ついには母親に結婚したいと訴えた。カホさんの母は待ってましたとばかりに「娘の婚活」にいそしむようになった。
「母は顔が広いので、すぐに何人か候補が現れました。経済的には安定している人ばかりでしたね。公務員だったり有名企業のエリートだったり。ただ、釣書を見ているうちに、心の中で何とも納得できない気持ちが芽生えてきたんです。まるで商品を買うかのようにお互いにカタログを見て、これがいいとかあれがいいとか……。こんなことをしないと結婚できないのかと悲しくなりました」
それが見合いというものだと母親に説得された。結婚を前提にしているのだから、条件が合う人のほうがいいでしょ、と。カホさんも理屈ではわかっているのだ。だからそのうちの何人かと会ってみた。
どこで妥協するのか
経済的に安定していても、一緒に生活していくのだから相性というものがある。
「恋愛感情は持たなくてもいい、だけどこの人となら一緒に暮らしていけるという確信はほしいですよね。でも会った人たちは、みんなどこかピントがはずれていた。結婚してやってもいいけどという態度の人もいれば、『女性とはつきあったことがないんです』という人も。30代になって一度も女性とつきあったことがなくていきなり結婚というのもどうなんだろうと考えてしまって」
2カ月の間に5人ほど会ったところで彼女はすっかり疲れ果ててしまった。母は何が不満なのかと彼女に詰め寄ってきた。
「母の言い分としては経済的に安定していて家庭を作る気があるのなら、それでじゅうぶんだと。相性なんてそのうち合ってくるものだというんですよね。母自身は恋愛結婚なのに(笑)。そう言ったら、『恋愛結婚だからうまくいかなかったの。結婚なんて条件だけで決めたほうが、あとから情がわいてくるの』と」
その後も数人と会ったが、会えば会うほど「結婚って何?」と疑問がわいた。恋愛感情を無視して結婚して、子どもができて。そこに何の意味があるのだろう、と考えるようになってしまったのだ。

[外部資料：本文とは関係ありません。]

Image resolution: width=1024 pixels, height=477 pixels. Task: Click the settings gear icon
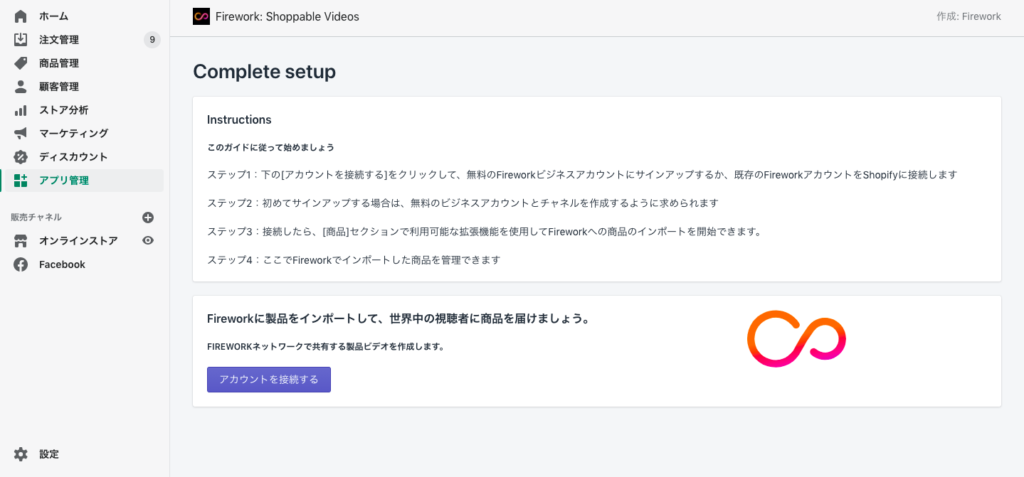[x=21, y=454]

「すると母は、『あんたが贅沢言える立場じゃないのよ』って。30歳を過ぎていて美人でもないくせに何を言っているのかと罵倒されました。父がこそっと『結婚だけが人生じゃないから』と言ってくれたので救われましたけど。父も母には苦労させられてきたんだなと初めて父の気持ちがわかった」
どこまで恋愛感情を封印すればいいのか、どうやって相性を見抜いたらいいのか、そしてそもそも結婚とは何なのか。カホさんの逡巡は今も続いている。